Reading passage:
<<<<

By Alec Clayton
Hart James is quickly becoming one of the Olympia area’s most beloved visual artists. People who have not seen her paintings should do so.
“Life is a layering of existences. Each layer is imbued with intense energy,” James explains. “My work speaks of this energy and these layers; the current of the water, the flow of the air, the rock formations that form the foundation under our feet and the movement of those foundations, the layers of time in each form. The natural world is very simply alive and very complex. It is as much a part of us as our circulatory system. This fact is nothing to be taken for granted.”
James grew up on a farm, spending her days wandering 1,500 acres of nature. Observing — always observing — studying the beauty, the transience, the processes and cycles, the details of construction in nature. She wandered the family farm and all of the adjoining farms of the neighbors.
In these surroundings, James became attuned to the natural world in a way that she says seems “more connected to earlier societies, than with our present day world.” She goes on to say that she “intuited natural processes that are just now being ‘discovered’ by modern scientists.” She came to understand the infinity of space, the insignificance of man, the transient nature of life, and the omnipotent power of the life force of nature — all by the age of ten. All of this informs her life today.
After spending her young adult life absorbed with nature and art (museums, printmaking, and mixed media), James pursued a career in landscape design and installation. She approached this as an art form, Transforming spaces by moving large amounts of soil, large boulders to hold in riverbanks, adding dry laid stone paths and walls, or brick, building structures for the garden (breezeways, pergola, gates, etc.), and planting 25-foot trees down to the smallest of perennials. The boxwoods became Noguchi sculpture, she says, and the layering of plants juxtaposed with the man-made elements became a painting framed by views from the windows.

>>>>

Dataset excerpt:
<<<<

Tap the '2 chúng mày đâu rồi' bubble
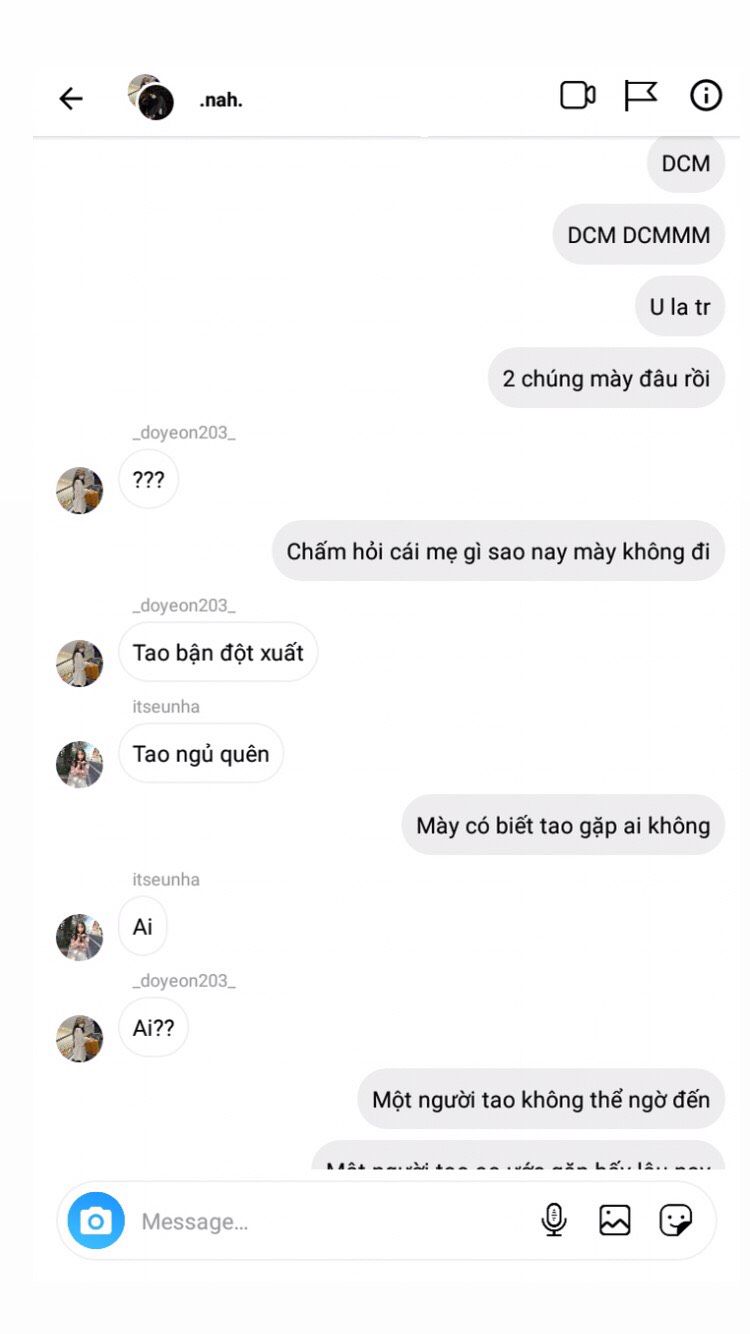point(606,378)
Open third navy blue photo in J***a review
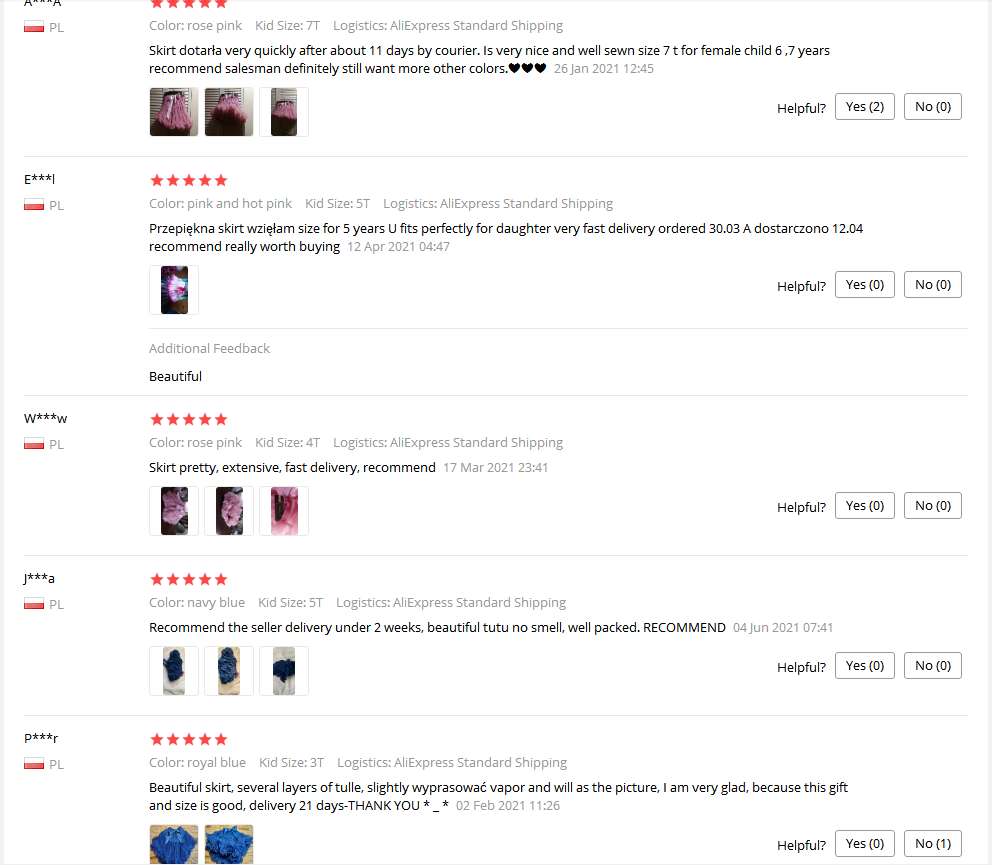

>>>>

Exercises:
1. In the profile of Hart James, how many acres of nature did she spend her childhood days wandering?
2. List everything the profile of Hart James says she came to understand by the age of ten.
3. Resume the profile of the artist Hart James, picking up after its final sentence.

Numbered answers:
1. 1,500 acres

2. The infinity of space, the insignificance of man, the transient nature of life, and the omnipotent power of the life force of nature.

3.
James Studied at the Art Institute of Chicago and at the San Francisco Art Institute, with Anne Truitt, Vera Berdich and Ed Pashcke, among others, and studied art history and biology at Northwestern. She has attended artist residencies across the country, including Oxbow, Morris Graves Foundation, and Seaside. In 2017, she was awarded a fellowship to attend Vermont Studio Residency.
Locally, James has had solo exhibitions at All Sorts Gallery and the Washington Center for the Performing Arts, and has been in many of the annual juried exhibitions at the Leonor R. Fuller Gallery at South Puget Sound Community College (SPSCC) and Tacoma Community College. She is among a handful of artists chosen to be in the Juror’s Invitational at SPSCC, featuring the best artists from this year’s juried exhibition. She is currently represented by Harris Harvey Gallery in Seattle, Smith&Vallee Gallery in Edison and Waterworks Gallery in Friday Harbor.
James’ paintings are slightly abstracted landscapes in oil and charcoal, quite frequently picturing flowing rivers and mountains. There is rock-hard solidity to her paintings that brings to mind Cézanne’s statement that he wanted to make impressionism into “something solid and durable, like the art of museums.”
Fellow landscape artist Mary McCann says of James’s painting, “I often think about the validity of landscape painting. What more can be said that hasn’t already been addressed? The answer to that question becomes a moot point when I see work by an artist that demands that the viewer look again. Hart James is such an artist.”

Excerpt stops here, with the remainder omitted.